>>>
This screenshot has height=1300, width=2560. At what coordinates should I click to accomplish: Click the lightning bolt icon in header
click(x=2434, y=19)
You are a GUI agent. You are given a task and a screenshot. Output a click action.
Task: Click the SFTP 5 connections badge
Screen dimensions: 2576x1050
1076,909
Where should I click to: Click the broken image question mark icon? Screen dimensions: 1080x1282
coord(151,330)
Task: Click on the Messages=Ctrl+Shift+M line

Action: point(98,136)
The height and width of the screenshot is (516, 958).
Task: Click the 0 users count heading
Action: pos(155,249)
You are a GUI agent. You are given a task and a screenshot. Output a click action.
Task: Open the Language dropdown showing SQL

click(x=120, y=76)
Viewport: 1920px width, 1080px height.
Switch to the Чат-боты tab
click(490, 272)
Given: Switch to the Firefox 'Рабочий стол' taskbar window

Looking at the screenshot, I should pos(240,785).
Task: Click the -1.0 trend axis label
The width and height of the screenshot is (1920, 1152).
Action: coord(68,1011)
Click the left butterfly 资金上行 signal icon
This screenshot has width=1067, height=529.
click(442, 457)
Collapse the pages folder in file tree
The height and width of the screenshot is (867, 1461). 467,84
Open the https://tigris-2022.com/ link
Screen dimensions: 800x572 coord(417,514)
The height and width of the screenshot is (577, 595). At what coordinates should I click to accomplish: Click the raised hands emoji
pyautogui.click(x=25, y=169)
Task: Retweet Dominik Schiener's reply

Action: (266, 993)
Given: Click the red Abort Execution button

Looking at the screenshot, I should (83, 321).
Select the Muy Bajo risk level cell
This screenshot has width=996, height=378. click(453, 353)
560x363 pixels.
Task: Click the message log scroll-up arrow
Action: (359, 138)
<<<
◆ **The request**:
Copy out the listing above in full, substituting "interface agent" for every occurrence of "GUI agent" and leaving everything else unchanged.

◆ **Exercise answer**:
This screenshot has height=1300, width=2560. At what coordinates should I click to accomplish: Click the lightning bolt icon in header
click(x=2434, y=19)
You are a interface agent. You are given a task and a screenshot. Output a click action.
Task: Click the SFTP 5 connections badge
Screen dimensions: 2576x1050
1076,909
Where should I click to: Click the broken image question mark icon? Screen dimensions: 1080x1282
coord(151,330)
Task: Click on the Messages=Ctrl+Shift+M line

Action: point(98,136)
The height and width of the screenshot is (516, 958).
Task: Click the 0 users count heading
Action: pos(155,249)
You are a interface agent. You are given a task and a screenshot. Output a click action.
Task: Open the Language dropdown showing SQL

click(x=120, y=76)
Viewport: 1920px width, 1080px height.
Switch to the Чат-боты tab
click(490, 272)
Given: Switch to the Firefox 'Рабочий стол' taskbar window

Looking at the screenshot, I should pos(240,785).
Task: Click the -1.0 trend axis label
The width and height of the screenshot is (1920, 1152).
Action: coord(68,1011)
Click the left butterfly 资金上行 signal icon
This screenshot has width=1067, height=529.
click(442, 457)
Collapse the pages folder in file tree
The height and width of the screenshot is (867, 1461). 467,84
Open the https://tigris-2022.com/ link
Screen dimensions: 800x572 coord(417,514)
The height and width of the screenshot is (577, 595). At what coordinates should I click to accomplish: Click the raised hands emoji
pyautogui.click(x=25, y=169)
Task: Retweet Dominik Schiener's reply

Action: (266, 993)
Given: Click the red Abort Execution button

Looking at the screenshot, I should (83, 321).
Select the Muy Bajo risk level cell
This screenshot has width=996, height=378. click(453, 353)
560x363 pixels.
Task: Click the message log scroll-up arrow
Action: (359, 138)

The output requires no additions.